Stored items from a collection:
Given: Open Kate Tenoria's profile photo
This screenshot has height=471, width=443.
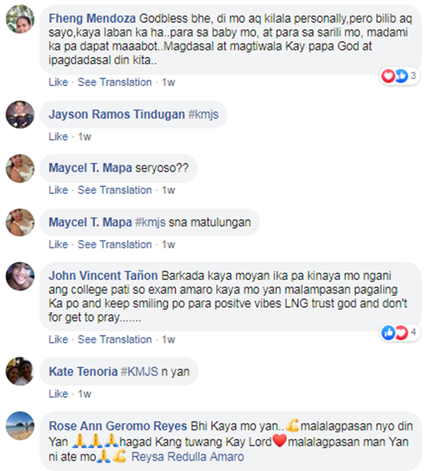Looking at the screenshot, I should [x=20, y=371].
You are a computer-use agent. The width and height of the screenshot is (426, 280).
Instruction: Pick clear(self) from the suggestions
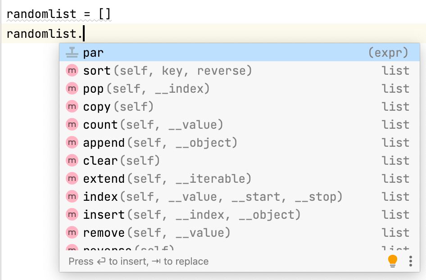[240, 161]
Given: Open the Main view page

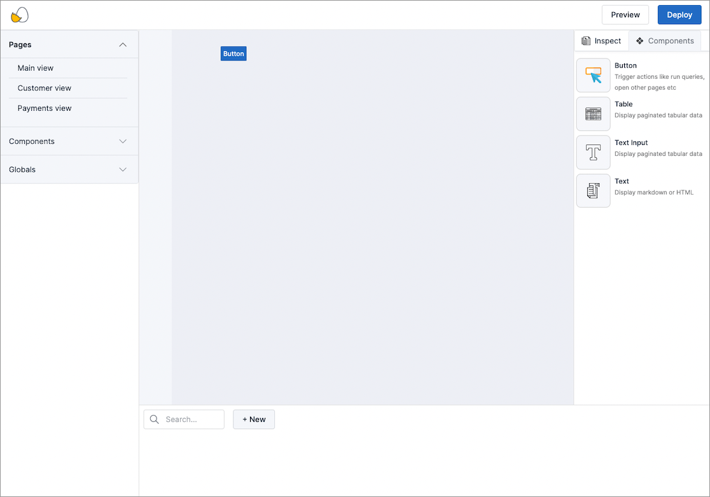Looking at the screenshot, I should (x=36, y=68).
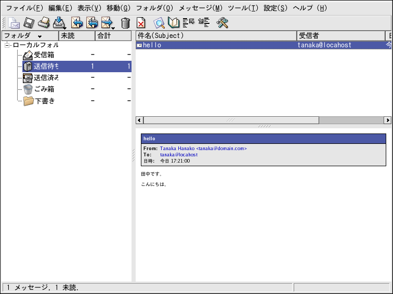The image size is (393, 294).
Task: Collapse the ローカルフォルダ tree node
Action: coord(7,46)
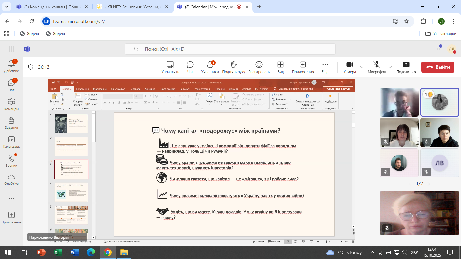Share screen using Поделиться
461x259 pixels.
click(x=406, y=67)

---

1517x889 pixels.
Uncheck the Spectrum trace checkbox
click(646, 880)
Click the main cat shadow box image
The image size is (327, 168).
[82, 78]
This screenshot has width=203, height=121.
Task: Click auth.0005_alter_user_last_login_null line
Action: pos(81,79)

* * *

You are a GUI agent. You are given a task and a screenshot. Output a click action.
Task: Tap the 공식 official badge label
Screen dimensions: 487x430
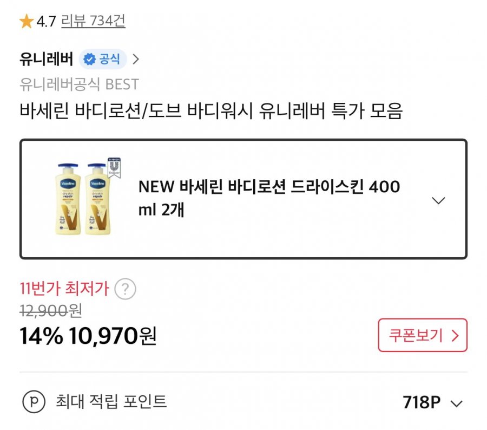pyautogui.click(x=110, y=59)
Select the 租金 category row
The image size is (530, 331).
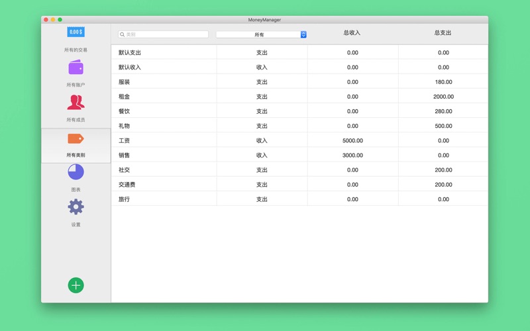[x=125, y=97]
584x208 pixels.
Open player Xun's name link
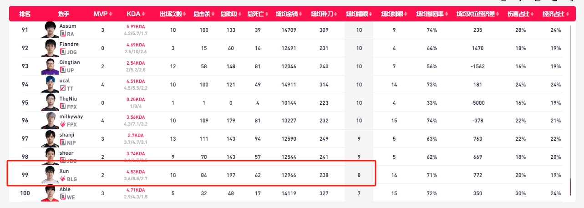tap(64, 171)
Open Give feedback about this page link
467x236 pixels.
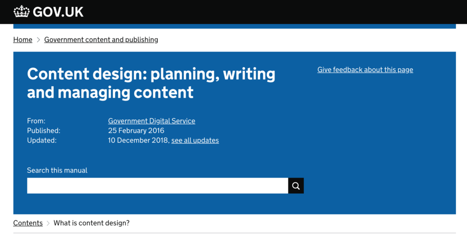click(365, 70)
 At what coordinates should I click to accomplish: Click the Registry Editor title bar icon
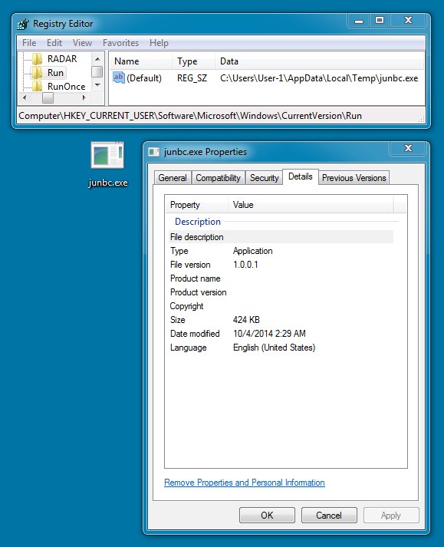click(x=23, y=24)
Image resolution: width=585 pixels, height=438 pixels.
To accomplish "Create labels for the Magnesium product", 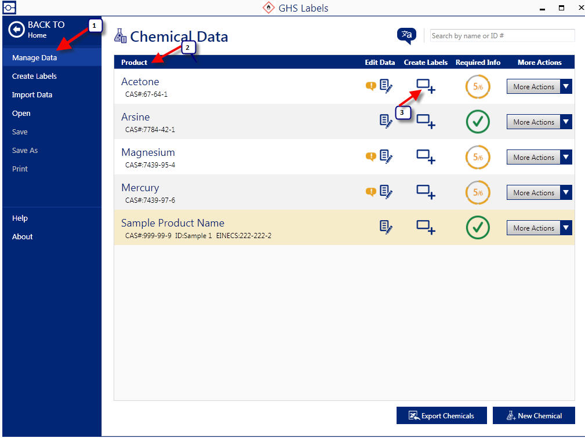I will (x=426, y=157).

### Stated goal
Identify each line in the records that contains the word "agent" and copy those lines out. Case counts.

### Problem solution
You are a computer-use agent. The width and height of the screenshot is (426, 280).
You are a GUI agent. You are given a task and a screenshot. Output a click action.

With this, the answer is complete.